ARC Financial Corp. is a Calgary-based, employee-owned, private equity management firm founded in 1989, with an exclusive focus on the Canadian energy industry. ARC is Canada’s largest energy focused private equity manager with C$5.3 billion of capital across the eight ARC Energy Funds. ARC’s most recent fund, ARC Energy Fund 8, is a fund with over C$1.5 billion of committed capital that started investing in 2015.
Forward-Looking Statements. This press release contains forward-looking statements within the meaning of Canadian securities laws. These forward-looking statements contain statements of intent, belief or current expectations of Boulder. Forward-looking information is often, but not always identified by the use of words such as “anticipate”, “believe”, “expect”, “plan”, “intend”, “forecast”, “target”, “project”, “may”, “will”, “should”, “could”, “estimate”, “predict” or similar words suggesting future outcomes or language suggesting an outlook.
The forward-looking statements included in this press release, including statements regarding the Transaction, the receipt of necessary approvals, the shareholder vote, and the anticipated timing for mailing the information circular, holding the Special Meeting of Shareholders of Boulder and completing the Transaction, are not guarantees of future results and involve risks and uncertainties that may cause actual results to differ materially from the potential results discussed in the forward-looking statements. In respect of the forward-looking statements and information concerning the completion of the Transaction and the anticipated timing for completion of the Transaction, Boulder has provided such in reliance on certain assumptions that it believes are reasonable at this time, including assumptions as to the time required to prepare and mail Special Meeting materials, the ability of the parties to receive, in a timely manner and on satisfactory terms, the necessary regulatory, court, shareholder, TSX and other third party approvals and the ability of the parties to satisfy, in a timely manner, the other conditions to the closing of the Transaction. These dates may change for a number of reasons, including unforeseen delays in preparing meeting material; inability to secure necessary shareholder, regulatory, court or other third party approvals in the time assumed or the need for additional time to satisfy the other conditions to the completion of the Transaction. Accordingly, readers should not place undue reliance on the forward-looking statements and information contained in this news release concerning these times.

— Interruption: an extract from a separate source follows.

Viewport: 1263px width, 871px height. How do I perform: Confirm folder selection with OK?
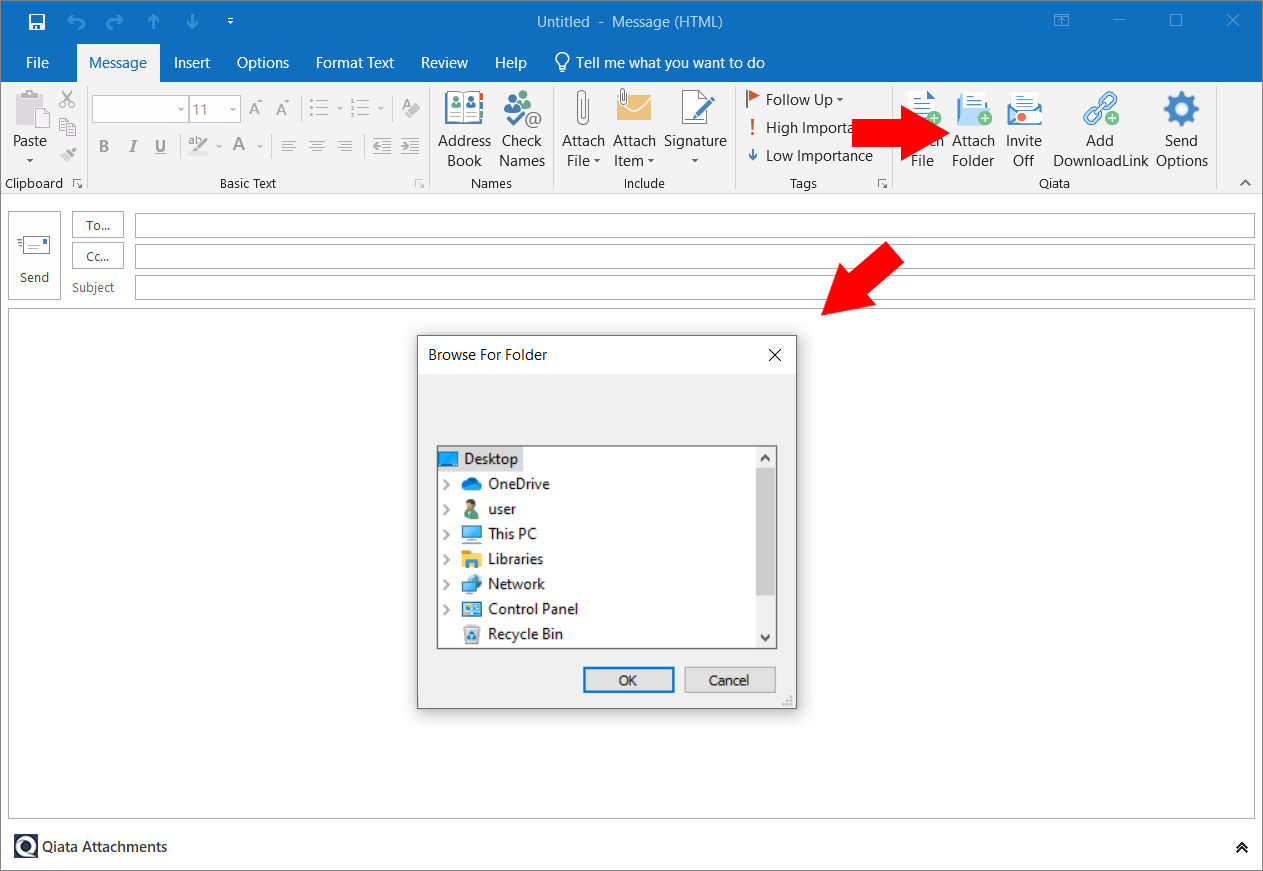click(x=628, y=679)
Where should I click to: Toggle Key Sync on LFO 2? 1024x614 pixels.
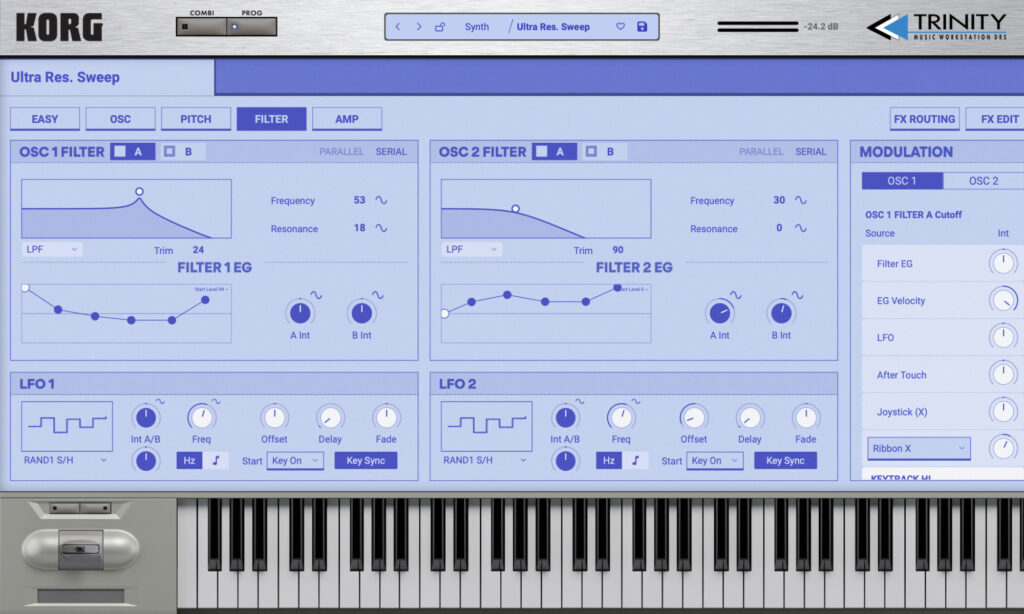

Risks and uncertainties that may cause such differences include but are not limited to: the risk that the Transaction may not be completed on a timely basis, if at all; the conditions to the consummation of the Transaction may not be satisfied; the risk that the Transaction may involve unexpected costs, liabilities or delays; the risk that, prior to the completion of the Transaction, Boulder’s business may experience significant disruptions, including loss of customers or employees, due to transaction-related uncertainty or other factors; the possibility that legal proceedings may be instituted against Boulder and/or others relating to the Transaction and the outcome of such proceedings; the possible occurrence of an event, change or other circumstance that could result in termination of the Transaction; risks regarding the failure of ARC AcquisitionCo to obtain the necessary financing to complete the Transaction; risks related to the diversion of management’s attention from Boulder’s ongoing business operations; risks relating to the failure to obtain necessary shareholder and court approval; risks related to obtaining the requisite consents to the Transaction; other risks inherent in the oil and gas industry. Failure to obtain the requisite approvals, or the failure of the parties to otherwise satisfy the conditions to or complete the Transaction, may result in the Transaction not being completed on the proposed terms, or at all. In addition, if the Transaction is not completed, and Boulder continues as an independent entity, the announcement of the Transaction and the dedication of substantial resources of Boulder to the completion of the Transaction could have a material adverse impact on Boulder’s share price, its current business relationships (including with future and prospective employees, customers, distributors, suppliers and partners) and on the current and future operations, financial condition and prospects of Boulder. When relying on forward-looking statements to make decisions, investors and others should carefully consider the foregoing factors and other uncertainties and potential events. Readers are cautioned that the foregoing list of factors is not exhaustive. Additional information on these and other factors that could affect Boulder’s operations or financial results are included in reports on file with applicable securities regulatory authorities and may be accessed through the SEDAR website (www.sedar.com).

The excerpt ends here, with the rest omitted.